** Opening Working data block **

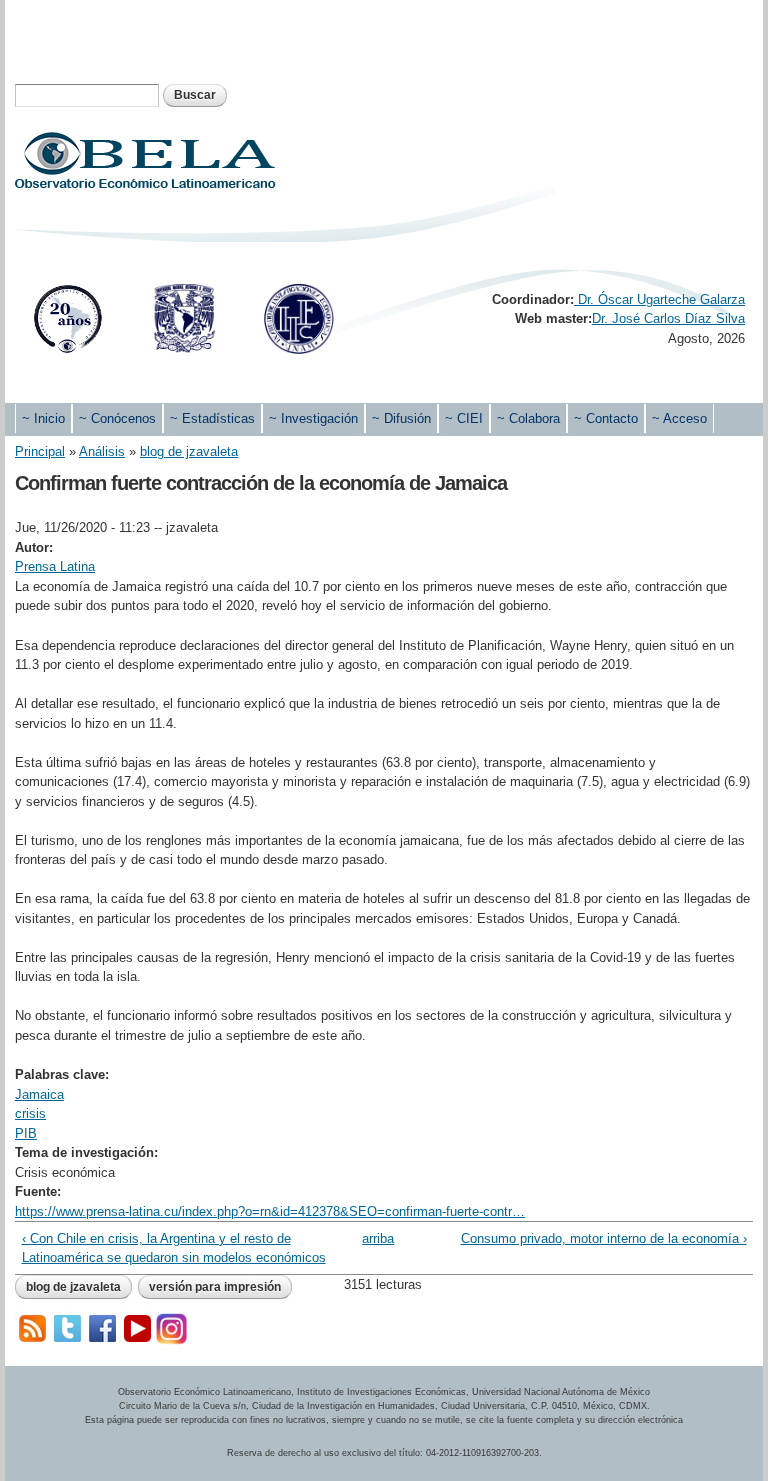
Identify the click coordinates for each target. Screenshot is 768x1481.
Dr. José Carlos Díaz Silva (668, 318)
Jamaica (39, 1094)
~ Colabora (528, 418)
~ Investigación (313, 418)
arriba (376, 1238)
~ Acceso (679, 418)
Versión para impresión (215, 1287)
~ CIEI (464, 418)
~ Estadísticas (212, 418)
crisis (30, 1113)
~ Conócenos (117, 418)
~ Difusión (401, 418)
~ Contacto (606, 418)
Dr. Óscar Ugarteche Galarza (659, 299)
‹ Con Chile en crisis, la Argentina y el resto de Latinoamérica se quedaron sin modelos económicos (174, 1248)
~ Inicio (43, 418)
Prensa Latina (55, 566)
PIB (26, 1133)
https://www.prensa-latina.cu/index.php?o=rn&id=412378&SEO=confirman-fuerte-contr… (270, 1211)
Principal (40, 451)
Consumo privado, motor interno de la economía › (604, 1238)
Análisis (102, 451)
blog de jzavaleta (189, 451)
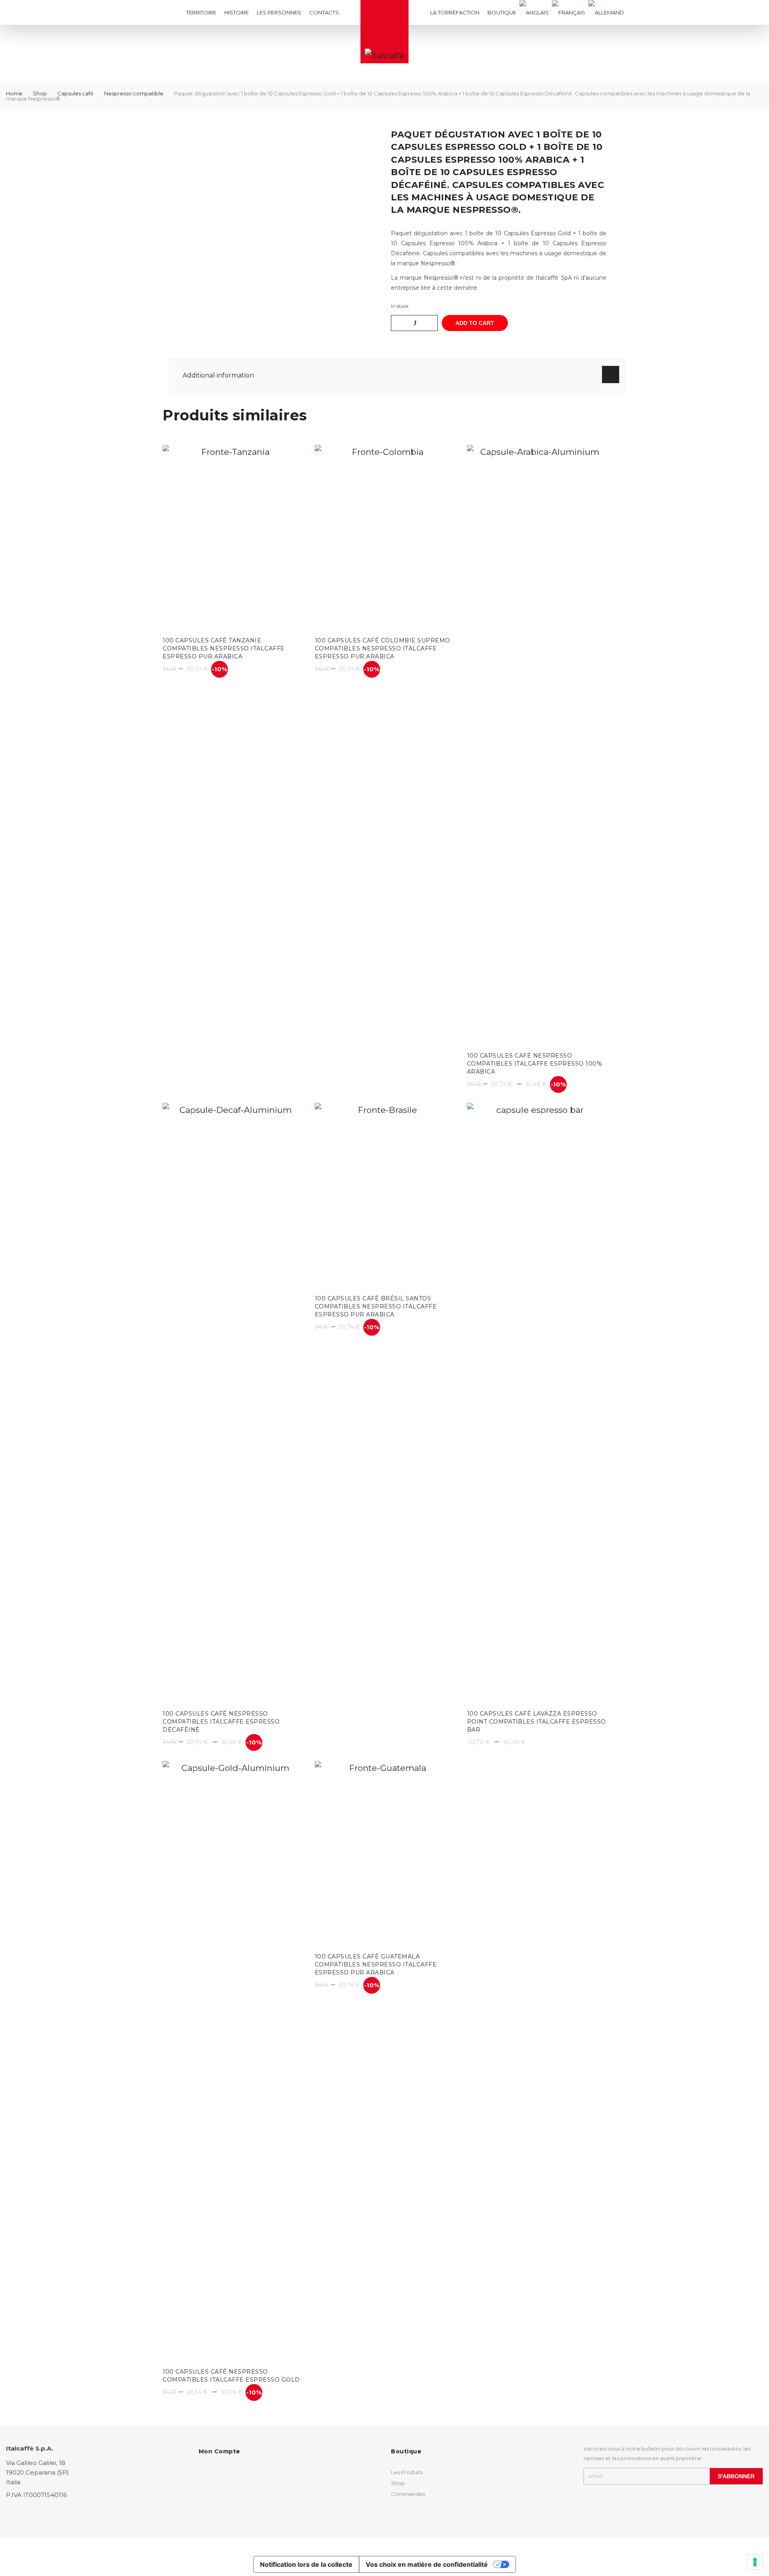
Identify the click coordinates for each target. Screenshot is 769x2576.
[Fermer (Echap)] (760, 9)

** Closing Working data block **

Exercise instructions - Only the lines from the top of the records through the line with "Principal (40, 451)" belong in the copy; write them out exactly, leaving out pictures.

Output -
Identify the click coordinates for each target. Screenshot is 768x1481.
Dr. José Carlos Díaz Silva (668, 318)
Jamaica (39, 1094)
~ Colabora (528, 418)
~ Investigación (313, 418)
arriba (376, 1238)
~ Acceso (679, 418)
Versión para impresión (215, 1287)
~ CIEI (464, 418)
~ Estadísticas (212, 418)
crisis (30, 1113)
~ Conócenos (117, 418)
~ Difusión (401, 418)
~ Contacto (606, 418)
Dr. Óscar Ugarteche Galarza (659, 299)
‹ Con Chile en crisis, la Argentina y el resto de Latinoamérica se quedaron sin modelos económicos (174, 1248)
~ Inicio (43, 418)
Prensa Latina (55, 566)
PIB (26, 1133)
https://www.prensa-latina.cu/index.php?o=rn&id=412378&SEO=confirman-fuerte-contr… (270, 1211)
Principal (40, 451)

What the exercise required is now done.